Alternatively, Kirkpatrick, Waugh, Valencia, & Webster (2002) have argued for an understanding of this relationship based on an evolutionary theory of SE as comprising multiple mechanisms with multiple distinct functions (Kirkpatrick & Ellis, 2001), each of which may be related to aggression in different (and adaptive) ways. Kirkpatrick etal. (2002) demonstrated empirically that domain-specific SE measures were differentially predictive of aggression in the laboratory—in some cases in opposite directions—whereas global SE was unrelated to aggression. The present research was designed to extend this line of research by (1) further distinguishing dominance vs. prestige as functionally distinct components of SE and (2) examining the relationship of these measures to aggression as well as examining the role testosterone may play in predicting SE components.
1.1. Domain-specific self-esteem and aggression
Most conventional theories in social and personality psychology conceptualize SE largely as a desired end-state—that is, something toward which people are motivated to strive. In contrast, Leary and Downs (1995) have argued that SE is a self-evaluative mechanism, analogous to the fuel gauge on a car's dashboard, that monitors the current status of one's social relations. Specifically, they argue from an evolutionary perspective that because inclusion in social groups has been crucial for survival and reproduction throughout human history, SE reflects an adaptation designed to monitor one's level of social inclusion or acceptance and to motivate corrective action when this falls below an acceptable threshold.

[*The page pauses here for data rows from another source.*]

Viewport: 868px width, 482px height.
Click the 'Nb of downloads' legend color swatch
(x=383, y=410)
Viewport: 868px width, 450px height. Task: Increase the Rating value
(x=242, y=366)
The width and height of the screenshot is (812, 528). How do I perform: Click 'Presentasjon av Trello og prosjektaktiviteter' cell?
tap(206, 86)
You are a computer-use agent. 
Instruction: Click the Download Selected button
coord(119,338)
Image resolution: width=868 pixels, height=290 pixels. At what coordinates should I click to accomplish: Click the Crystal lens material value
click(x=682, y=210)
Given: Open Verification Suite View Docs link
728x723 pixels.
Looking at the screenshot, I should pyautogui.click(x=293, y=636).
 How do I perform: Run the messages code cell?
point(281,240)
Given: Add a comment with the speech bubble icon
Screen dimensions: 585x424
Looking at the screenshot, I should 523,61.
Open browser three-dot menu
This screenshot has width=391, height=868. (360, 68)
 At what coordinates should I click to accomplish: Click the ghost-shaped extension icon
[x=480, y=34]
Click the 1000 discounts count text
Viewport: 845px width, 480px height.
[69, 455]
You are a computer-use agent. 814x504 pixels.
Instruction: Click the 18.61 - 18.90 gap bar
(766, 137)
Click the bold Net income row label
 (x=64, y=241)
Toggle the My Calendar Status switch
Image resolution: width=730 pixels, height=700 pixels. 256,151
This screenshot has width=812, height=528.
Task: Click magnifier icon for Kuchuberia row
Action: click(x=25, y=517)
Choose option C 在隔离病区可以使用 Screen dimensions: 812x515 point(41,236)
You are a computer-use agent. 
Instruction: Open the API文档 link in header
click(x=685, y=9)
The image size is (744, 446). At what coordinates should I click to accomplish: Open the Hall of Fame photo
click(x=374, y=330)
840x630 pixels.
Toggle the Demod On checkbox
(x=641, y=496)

Kirkpatrick and Ellis (2001) extended this model by arguing that (1) because social inclusion in groups is only one of many functionally distinct adaptive problems presented by group living, SE should comprise numerous, functionally independent sociometers related to different social domains; and (2) these sociometers serve a variety of adaptive functions other than merely motivating corrective action. For example, in addition to monitoring inclusion within cooperative social relationships such as friendships and coalitions, as emphasized by Leary and Downs, people must monitor their relative standing in competitive relationships (e.g., for mates and status) in order to adaptively regulate their behavior toward others below vs. above oneself in a hierarchy (Leary & Baumeister, 2001).
This functional, evolutionary model of SE leads to the hypothesis that the relationship between SE and aggression might vary considerably across different SE domains. For example, it generally is adaptive for larger and stronger individuals to use (or threaten) aggression against weaker rivals, and for subordinates to avoid such conflicts; consequently, individuals in many species appear to assess their own and rivals' relative resource-holding power (RHP; Parker, 1974) and regulate their behavior toward competitors accordingly. Other domains of SE would be expected to relate to aggression differently: for example, high levels of social inclusion should be inversely related to aggression given the disruptive nature of aggressive behavior to cooperative social relationships.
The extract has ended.